The second instalment starts pretty much where the first one left off. The Lambert family finally think that the terrifying spirits which terrorised their house and took their son in the first film have disappeared for good at the cost of Elise’s (Lin Shaye) life. However, Renai (Rose Byrne) still believes something isn’t right and tries to find out if there is any evil left in her house or within her family.
Things aren’t that simple though and Renai and her family soon realise that the evil spirits’ connection lies deeper than any of them expected. In the end Renai and her mother Lorraine (Barbara Hershey) get in contact with Elise’s right hand men Specks and Tucker to help discover the truth and how they can sever the spirits’ connection for good. These characters are comical, funny and provide much of the humour in the film.
Unfortunately Wan’s second outing is just a little too cringeworthy and even cheesy at times. It doesn’t take itself dead seriously, but then why should it? It goes together almost too well, to the point that you may feel it has been too rushed and indeed feels like this cannot be the end, surely? It’s a shame because Wan has proven his talents in the original Insidious film as well as The Conjuring, and while his ability to create a truly supernatural atmosphere with eerie music is still evident here, it just isn’t as successful.

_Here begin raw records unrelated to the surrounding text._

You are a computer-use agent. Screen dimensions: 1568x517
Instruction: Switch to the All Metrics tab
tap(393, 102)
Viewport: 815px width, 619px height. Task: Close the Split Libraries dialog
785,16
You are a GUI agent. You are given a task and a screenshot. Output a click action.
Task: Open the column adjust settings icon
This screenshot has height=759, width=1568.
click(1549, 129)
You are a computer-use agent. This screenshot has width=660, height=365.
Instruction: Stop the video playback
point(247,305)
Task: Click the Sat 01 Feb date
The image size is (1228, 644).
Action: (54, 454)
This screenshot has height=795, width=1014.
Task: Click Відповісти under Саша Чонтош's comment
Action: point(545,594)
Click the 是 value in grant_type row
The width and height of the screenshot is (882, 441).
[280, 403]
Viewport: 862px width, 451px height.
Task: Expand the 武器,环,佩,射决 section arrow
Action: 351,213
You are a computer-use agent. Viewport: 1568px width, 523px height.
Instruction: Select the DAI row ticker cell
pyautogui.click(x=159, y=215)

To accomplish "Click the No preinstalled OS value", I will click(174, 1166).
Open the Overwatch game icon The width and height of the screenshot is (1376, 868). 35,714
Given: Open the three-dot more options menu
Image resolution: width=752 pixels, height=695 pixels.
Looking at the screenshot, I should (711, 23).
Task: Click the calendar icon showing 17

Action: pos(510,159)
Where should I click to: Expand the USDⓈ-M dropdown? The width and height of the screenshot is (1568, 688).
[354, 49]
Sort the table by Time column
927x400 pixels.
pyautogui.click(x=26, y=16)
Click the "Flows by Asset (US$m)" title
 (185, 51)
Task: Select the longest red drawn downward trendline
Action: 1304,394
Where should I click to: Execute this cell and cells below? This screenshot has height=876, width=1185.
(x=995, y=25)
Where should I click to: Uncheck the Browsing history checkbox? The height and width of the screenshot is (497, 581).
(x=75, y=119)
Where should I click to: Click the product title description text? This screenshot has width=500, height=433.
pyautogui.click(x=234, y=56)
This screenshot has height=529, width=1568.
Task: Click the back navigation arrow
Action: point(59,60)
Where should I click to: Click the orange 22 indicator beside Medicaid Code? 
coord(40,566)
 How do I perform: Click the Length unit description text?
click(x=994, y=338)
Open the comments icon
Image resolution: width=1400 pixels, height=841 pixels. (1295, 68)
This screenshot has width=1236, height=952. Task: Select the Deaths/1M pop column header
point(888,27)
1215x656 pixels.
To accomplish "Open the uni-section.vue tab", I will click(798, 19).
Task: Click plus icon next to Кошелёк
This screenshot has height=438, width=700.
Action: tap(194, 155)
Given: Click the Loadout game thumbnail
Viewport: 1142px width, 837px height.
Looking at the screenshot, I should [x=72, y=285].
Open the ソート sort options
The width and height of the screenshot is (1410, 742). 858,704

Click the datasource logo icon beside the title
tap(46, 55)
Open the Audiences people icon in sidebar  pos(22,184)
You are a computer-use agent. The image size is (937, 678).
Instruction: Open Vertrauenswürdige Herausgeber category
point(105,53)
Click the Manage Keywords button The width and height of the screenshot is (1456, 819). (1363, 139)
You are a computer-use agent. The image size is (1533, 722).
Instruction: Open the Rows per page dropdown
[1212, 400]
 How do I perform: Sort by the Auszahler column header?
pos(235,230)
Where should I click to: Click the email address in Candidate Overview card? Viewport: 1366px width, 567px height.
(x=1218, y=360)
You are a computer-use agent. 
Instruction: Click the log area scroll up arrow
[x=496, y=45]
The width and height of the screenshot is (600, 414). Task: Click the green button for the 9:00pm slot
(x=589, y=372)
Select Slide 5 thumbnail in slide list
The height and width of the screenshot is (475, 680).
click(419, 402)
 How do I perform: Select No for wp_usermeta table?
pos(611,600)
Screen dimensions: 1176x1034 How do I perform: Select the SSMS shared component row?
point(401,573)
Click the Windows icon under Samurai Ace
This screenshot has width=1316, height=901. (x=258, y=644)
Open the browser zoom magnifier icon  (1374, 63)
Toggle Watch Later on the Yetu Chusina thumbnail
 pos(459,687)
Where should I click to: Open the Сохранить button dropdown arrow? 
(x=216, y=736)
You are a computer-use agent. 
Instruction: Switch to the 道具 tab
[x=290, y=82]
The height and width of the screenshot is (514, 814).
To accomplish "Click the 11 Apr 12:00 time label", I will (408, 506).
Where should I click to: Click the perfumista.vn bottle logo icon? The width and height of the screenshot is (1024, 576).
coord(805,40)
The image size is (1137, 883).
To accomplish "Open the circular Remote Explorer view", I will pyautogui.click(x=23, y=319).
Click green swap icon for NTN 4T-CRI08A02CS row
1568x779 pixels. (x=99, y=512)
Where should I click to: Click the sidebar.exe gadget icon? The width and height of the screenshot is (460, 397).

The acting is well rounded: Wilson and Byrne both give compelling performances as in the first film but they don’t have anything new to work with, a problem that is in no fault their own. The child actors, Ty Simpkins and Andrew Astor, are impressive in their roles and Leigh Whannell and Angus Sampson provide the light humour and comical gimmicks as the two supernatural investigators.
Overall Insidious: Chapter 2 is entertaining in parts and it does build a frightening ambiance if nothing else. It just happens to fall way behind its predecessor – as so many sequels do – and it had a lot to follow with The Conjuring. James Wan is one of the most talented and busiest directors working today and with the new Fast and Furious film ahead of him, he still has more tricks to show.